South Africa Braces for a World Without Nelson Mandela

As the world braces for the possible demise of Nelson Mandela, South Africans are beginning to come to grips with the reality of life without the legendary 94-year-old leader.

Mandela remained in intensive care in a Pretoria hospital, where he has been treated for two days for a recurring lung infection. The office of South African President Jacob Zuma said Mandela was in “serious but stable condition” and was breathing on his own with his wife by his side.

With a front page headline that read “It’s time to let him go,” the South African Sunday Times carried a story quoting Mandela’s longtime friend Andrew Mlangeni, who said the time may have come for South Africans to say goodbye to their beloved leader.

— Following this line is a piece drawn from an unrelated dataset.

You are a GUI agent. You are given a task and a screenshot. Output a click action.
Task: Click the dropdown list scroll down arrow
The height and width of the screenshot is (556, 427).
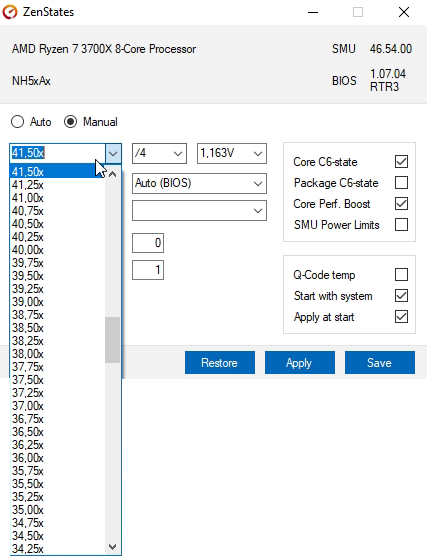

“You have been coming to the hospital too many times. Quite clearly you are not well and there is a possibility you might not be well again,” Mlangeni told the paper. “Once the family releases him, the people of South Africa will follow. We will say thank you, God, you have given us this man, and we will release him too.”

Meanwhile, Mandela’s daughter Zenani Dlamini, who is the South African ambassador to Argentina, has returned home to be with her father. On Sunday, as South Africans went to church to pray for their leader, well-wishes poured in from across the world for Mandela.

According to reports, Mandela’s house has so much medical equipment that it looks like an intensive care ward of a hospital. The leader, affectionately known to his people as “Madiba,” receives round-the-clock care. His lung problems began during his political prisoner days on Robben Island, and he has fought respiratory problems over the years.

“He has taught us … that we enhance our own humanity when we serve and make a difference to other people’s lives,” presidential spokesman Mac Maharaj said. “It’s easy to serve oneself, own interests, but serving the interests of others, making their lives better changes the quality of all humanity.”

Mandela has not appeared in public since South Africa hosted the World Cup in 2010. Last year the nation issued new banknotes with a picture of a smiling Mandela on the front.

He is a heroic figure who has taken on the role of the world’s conscience;  a man that leaders across the globe seek out when they are desperate for guidance from a figure about as close as we get to a living saint.

Leaders like Mandela seem to happen only a few times in a century. Gandhi. Mother Teresa. Martin Luther King Jr. Dalai Lama. People whose courage, intellect, vision, esteem and moral conviction are so superior that they leave the rest of us in awe. These are people whose every utterance can move nations, spur armies to lay down arms, bring sworn enemies to the table.

Mandela was born to lead — his great-grandfather was king of the Thembu people; his father was chief of the town of Mveso before the family was exiled to Qunu. As a leader of the radical ANC fighting against the viciously racist system of apartheid, Mandela first tried to use the methods of nonviolent resistance that Gandhi had employed in South Africa and later in India.

When those tactics failed to move the Afrikaner government, Mandela and his colleagues resorted to acts of sabotage — bombing and burning property, but never harming individuals.

At his trial in 1964, he and his colleagues were charged with 193 acts of sabotage against the government.

Mandela’s certitude about his fight against apartheid was clear, as evidenced by this statement he made at his trial: “During my lifetime I have dedicated myself to the struggle of the African people. I have fought against white domination, and I have fought against black domination. I have cherished the ideal of a democratic and free society in which all persons live together in harmony and with equal opportunities. It is an ideal which I hope to live for and to achieve. But if needs be, it is an ideal for which I am prepared to die.”